Toujours assez proche de Morbid Angel mais aussi d’Immolation, Nile se détache sensiblement du style de l’ange morbide sur ce nouvel album, il emprunte une voie autre qui concorde plus avec sa puissance. Choisissant le chemin de la frénésie, le groupe de Karl Sanders arrive à un point d’intensité rare. Imposant dès les premières secondes une atmosphère mortuaire et mystique, Nile met en résonance la barbarie des temps anciens et le glas de souffles morbides et asséchés.
Oui, ce que Nile expose c’est un univers desséché et flétrie, un passé révolu qui vous remue telle une entité vaporeuse vous fouettant le visage dans une bourrasque.

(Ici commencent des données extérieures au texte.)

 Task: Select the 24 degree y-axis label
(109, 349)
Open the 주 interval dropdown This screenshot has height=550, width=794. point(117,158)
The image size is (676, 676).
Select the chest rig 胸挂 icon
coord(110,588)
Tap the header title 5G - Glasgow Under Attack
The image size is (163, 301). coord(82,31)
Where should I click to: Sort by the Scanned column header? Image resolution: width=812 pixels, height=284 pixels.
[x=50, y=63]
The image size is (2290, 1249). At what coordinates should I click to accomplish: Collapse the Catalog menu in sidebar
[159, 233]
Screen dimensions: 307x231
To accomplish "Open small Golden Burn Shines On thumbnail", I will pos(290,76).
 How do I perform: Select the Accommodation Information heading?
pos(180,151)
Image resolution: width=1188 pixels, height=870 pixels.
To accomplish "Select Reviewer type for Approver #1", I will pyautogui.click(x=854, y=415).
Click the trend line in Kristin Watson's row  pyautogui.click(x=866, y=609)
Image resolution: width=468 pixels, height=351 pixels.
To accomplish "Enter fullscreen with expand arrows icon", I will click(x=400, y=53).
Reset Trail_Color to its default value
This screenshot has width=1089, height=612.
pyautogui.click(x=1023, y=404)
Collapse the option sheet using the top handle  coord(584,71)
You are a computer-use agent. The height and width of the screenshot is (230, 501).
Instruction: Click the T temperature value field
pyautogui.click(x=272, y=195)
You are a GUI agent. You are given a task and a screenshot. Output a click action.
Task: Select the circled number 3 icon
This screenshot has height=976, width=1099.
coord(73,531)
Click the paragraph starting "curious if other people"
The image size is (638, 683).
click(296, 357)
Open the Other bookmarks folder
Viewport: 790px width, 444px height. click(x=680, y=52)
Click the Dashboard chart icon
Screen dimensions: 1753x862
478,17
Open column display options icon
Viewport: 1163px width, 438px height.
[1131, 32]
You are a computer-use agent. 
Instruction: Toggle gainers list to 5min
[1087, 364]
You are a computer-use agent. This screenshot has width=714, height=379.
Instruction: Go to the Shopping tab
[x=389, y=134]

Au moyen de textes aux références appuyées (Vous connaissez Nectanabus ? Non ?!) où se mélangent philosophie orientale, Lovecraft et d’écrits inconnus des anciennes dynasties poussées par une sonorité percutante et infaillible le groupe instaure irrémédiablement une atmosphère atemporelle, une violence bizarrement métaphorique alambiquée sous une frénésie implacable.
Aidé par des accents subtils : chants tibétains (les non utilisés du premier album), percussions libanaises et instruments à cordes orientales (Argoul), Nile ne se perd pas en démonstration facile, mais gagne au contraire en émanation macabre ("Libation unto the Shades Who Lurk in the Shadows of the Temple of Anhur", on respire). Cependant, l’impact le plus caractéristique se situe sur l’enchaînement magnifiquement lugubre "To Dream of Ur", crépusculaire, suivi de "The Nameless City of the Accursed" et "Khetti Satha Shemsu", invocatoires.
Véritable coup de maître, "Black Seeds of Vengeance" est un album comme il en existe de temps en temps. Et je tiens à préciser que cet album est l’un des plus sépulcral qu’il m’ait été donné d’entendre.